_How to complete this task_. Your answer must be the lines from the one containing "This screenshot has width=1340, height=492." through the last line below, copied exactly, with no pictures.

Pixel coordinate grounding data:
▬▬▬▬▬▬▬▬▬▬

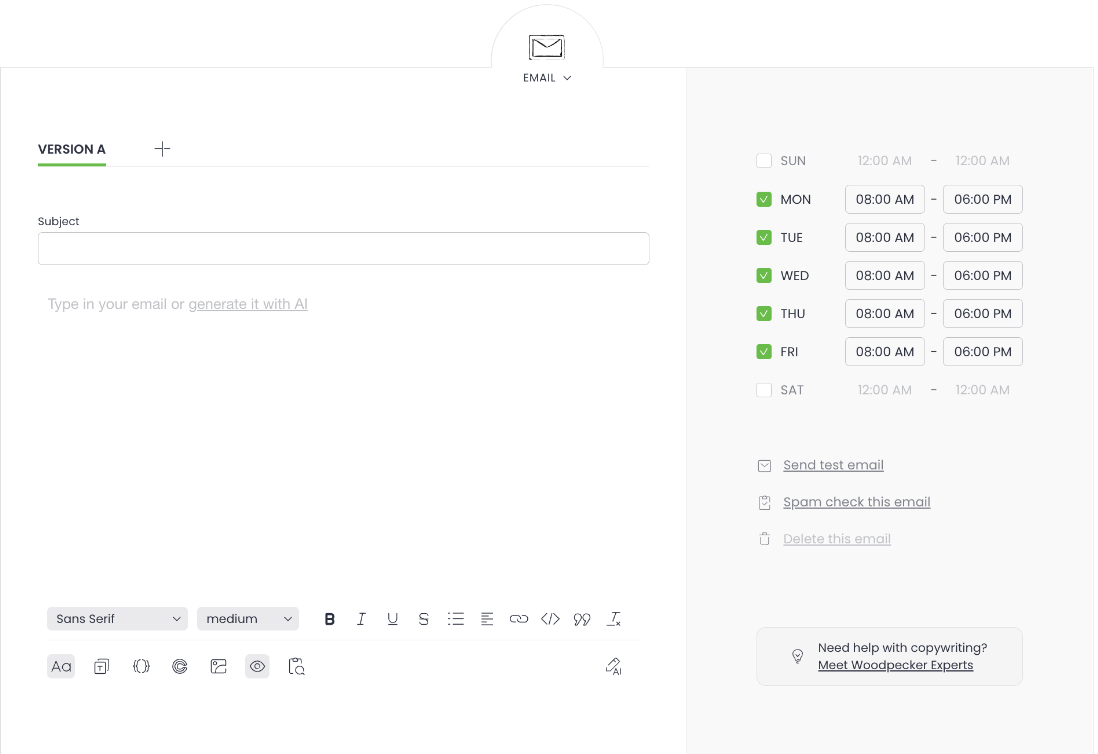Open Spam check this email

coord(856,502)
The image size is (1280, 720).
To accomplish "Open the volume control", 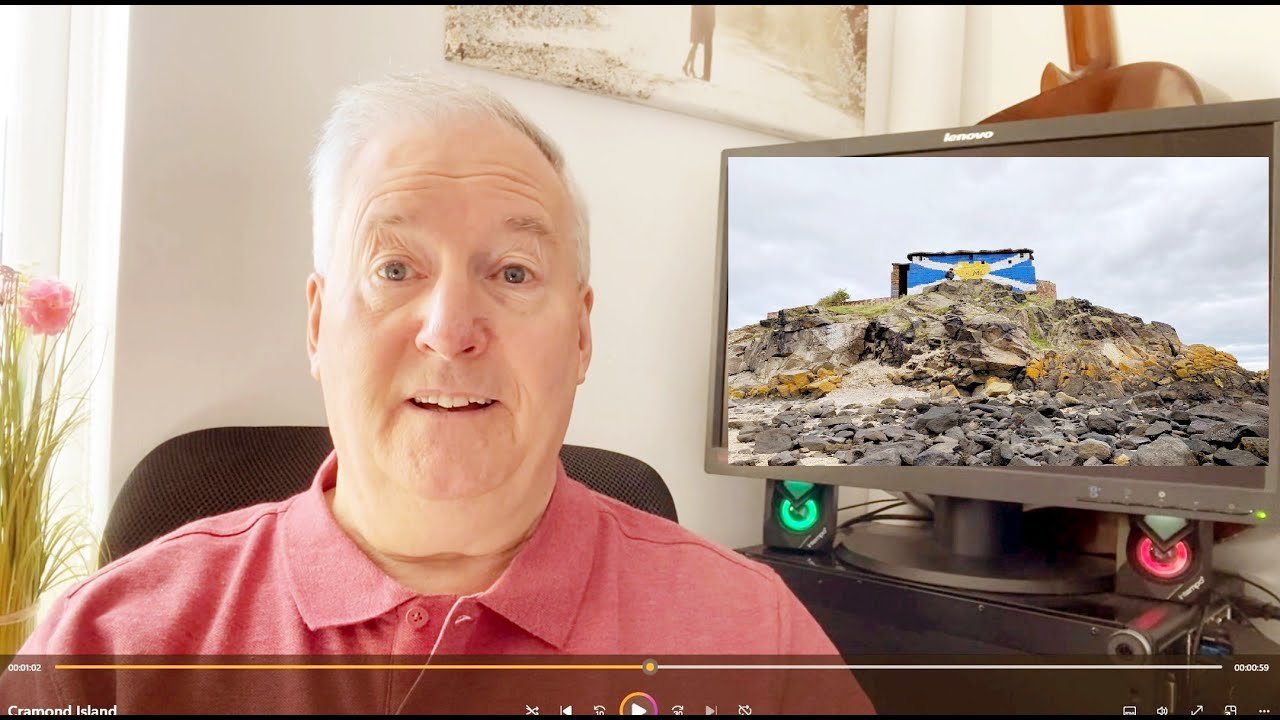I will pos(1162,710).
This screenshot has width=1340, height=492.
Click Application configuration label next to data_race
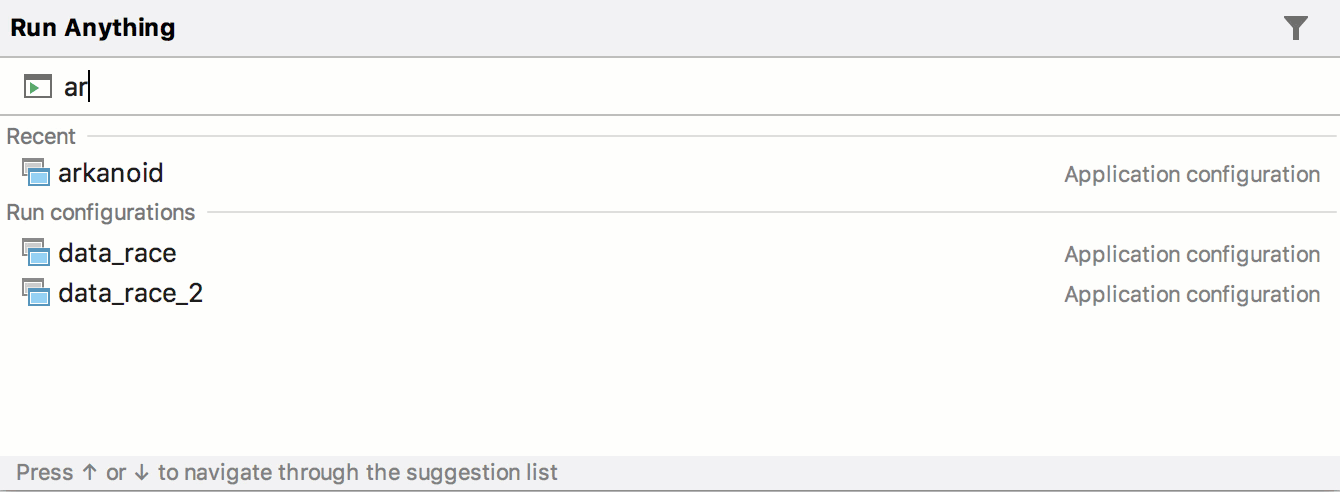click(x=1192, y=254)
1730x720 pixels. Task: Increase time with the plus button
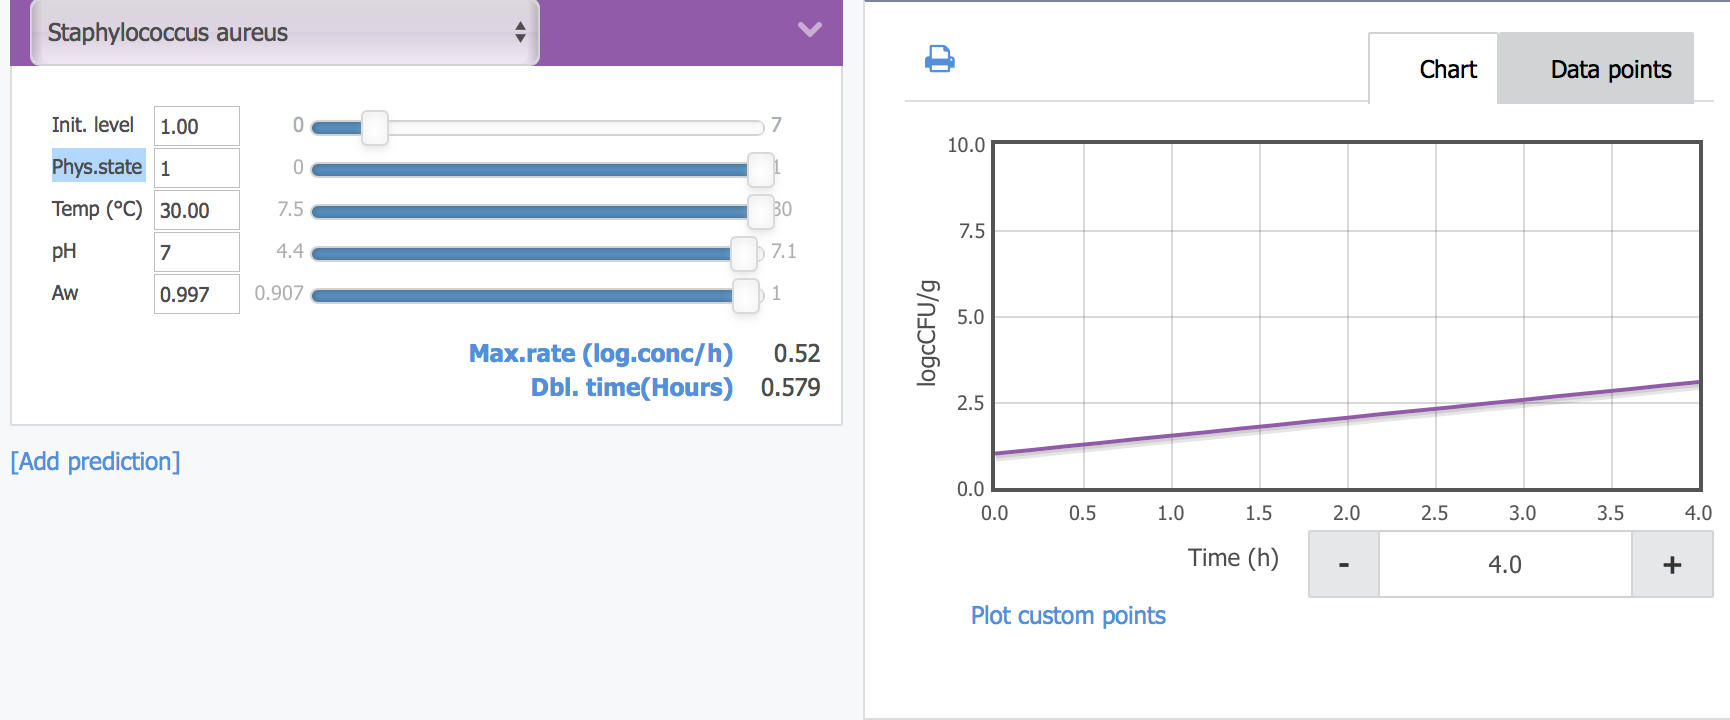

▬▬▬▬▬▬▬▬▬▬

_Answer section_.
This screenshot has width=1340, height=492.
Click Application configuration label next to data_race
click(x=1192, y=254)
1730x720 pixels. Task: Increase time with the plus button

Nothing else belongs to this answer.